YOUR ASSIGNMENT: The entries shown here must be retyped in full, with no pictures included.

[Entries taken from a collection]
··········
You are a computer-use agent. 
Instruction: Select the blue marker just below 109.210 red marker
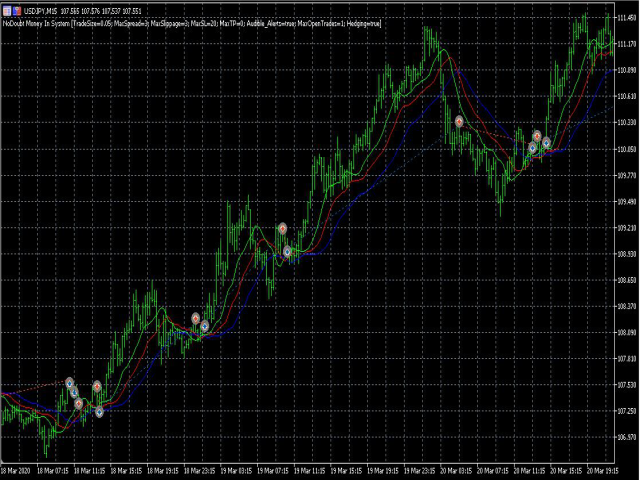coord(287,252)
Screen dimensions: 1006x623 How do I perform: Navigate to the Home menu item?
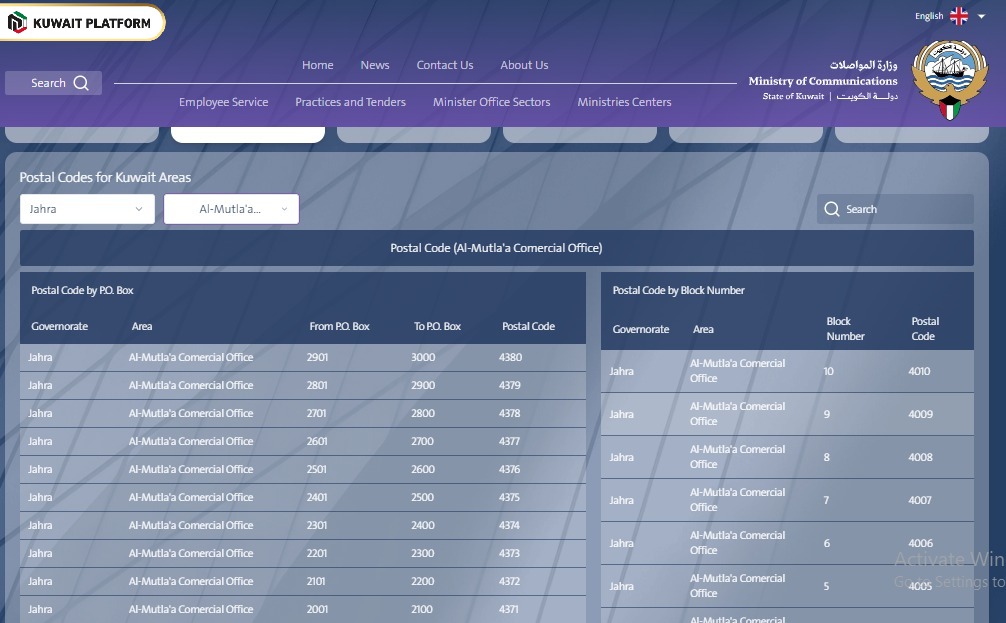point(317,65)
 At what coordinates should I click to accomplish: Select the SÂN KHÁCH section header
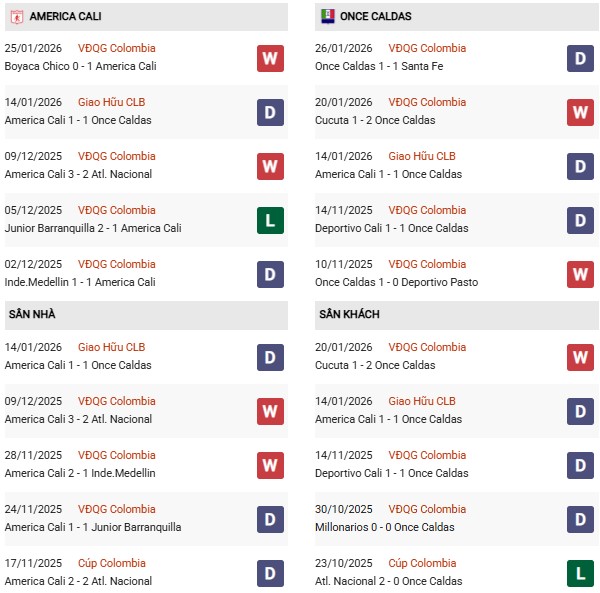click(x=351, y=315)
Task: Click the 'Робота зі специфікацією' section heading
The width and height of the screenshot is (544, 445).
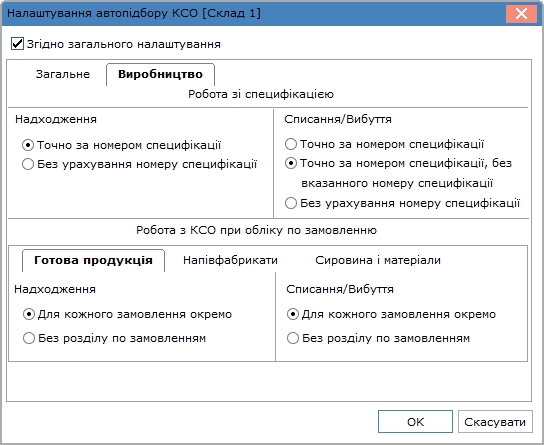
··········
RESULT BELOW:
You are a computer-use agent. 
Instruction: Select the blue marker just below 109.210 red marker
coord(287,252)
Screen dimensions: 1006x623 How do I perform: Navigate to the Home menu item?
point(317,65)
 At what coordinates should I click to accomplish: Select the SÂN KHÁCH section header
click(x=351, y=315)
Task: Click the 'Робота зі специфікацією' section heading
The width and height of the screenshot is (544, 445).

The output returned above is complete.